If we return this, Citron will unwind the stack appropriately, push the semantic value we return onto the stack, thereby capturing the error, and continue parsing.
-
.dontCapture
:We use this to ask Citron to abort error capturing at this particular token.
If we return this, Citron will not capture the error at this synchronization point, and will try again at a subsequent synchronization point.
Strategy
Choosing non-terminals for error capturing
Not every non-terminal in the grammar might need error capturing enabled.
A non-terminal picked for error capturing should, ideally:
- Have one or more natural synchronizing points consistent with the grammar (or it should be a grammar-ending non-terminal)
- Represent a user-facing entity that error messages can talk about
Some other points to consider:
-
It might be useful to make sure that all parsing errors go through the
errorCaptureDelegate
. One way to do that is to ensure that the start symbol has error capturing enabled. -
If a non-terminal is contained within another non-terminal, with both being error-capturing non-terminals, in case an error occurs while parsing the inner non-terminal, Citron will try to capture the error only on the inner non-terminal.
Making semantic types support error states
In case we’d like to be able to get a partial parse tree from erraneous input, we should update the type definitions of our tree nodes to accomodate that.
In case we don’t want a partial parse tree, but are looking at error
capturing to provide better error messages, and multiple errors in one
pass, we can just use an optional type and use the nil
value to
represent an error state.
Examples
A few examples of how Citron is used for parsing can be found in the “examples” folder in the project repository.
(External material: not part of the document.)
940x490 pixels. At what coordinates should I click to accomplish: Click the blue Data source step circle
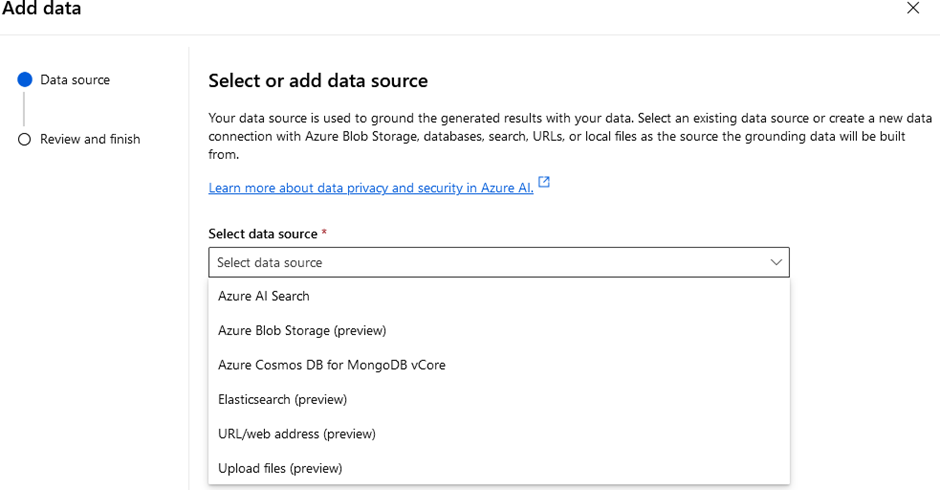tap(25, 80)
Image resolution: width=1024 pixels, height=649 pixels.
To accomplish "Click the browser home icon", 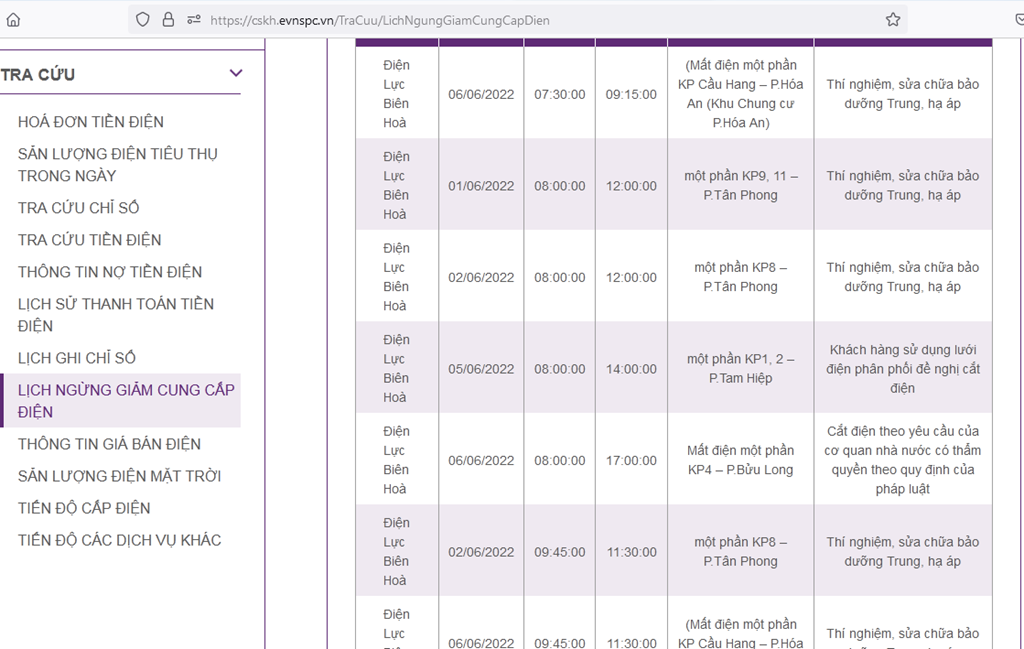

The examples with a “_ec” suffix support error capturing.
These are the two examples with error capturing enabled:
-
This is an arithmetic expression parser that parses an expression in infix notation, parses it and outputs it in lisp-style prefix notation.
For example:
$ ./expr "(1 + 2) * (3 + 4)" Prefix notation: (* (+ 1 2) (+ 3 4))
It detects multiple errors in one go, gives out contextual error messages and can produce a partial parse tree (and therefore a partial prefix notation output):
$ ./expr "1 + ($ * 4" Error: Expecting an integer or parenthesized expression 1 + ($ * 4 ^ Error: Parenthesis not closed 1 + ($ * 4 ^ Prefix notation: (+ 1 (* ? 4)?)
$ ./expr "1 + + 2 3 - 4 5 * (" Error: Expecting an integer or parenthesized expression 1 + + 2 3 - 4 5 * ( ^ Error: Expecting an operator: +, -, *, or / 1 + + 2 3 - 4 5 * ( ^ Error: Expecting an integer or parenthesized expression 1 + + 2 3 - 4 5 * ( ^ Prefix notation: (- (+ 1 2?) (* 4? ?))
-
This parses Swift function headers and produces the type of the function.
For example:
$ ./functype "func add(a: Int, b: Int) -> Int" Function type is: (Int, Int) -> Int
It detects multiple errors in one go and gives out contextual error messages:
$ ./functype "func add(a: Int, b, c) ->" 1: error: expected ':' after parameter name. func add(a: Int, b, c) -> ^ 1: error: expected ':' after parameter name. func add(a: Int, b, c) -> ^ 1: error: expected result type. func add(a: Int, b, c) -> ^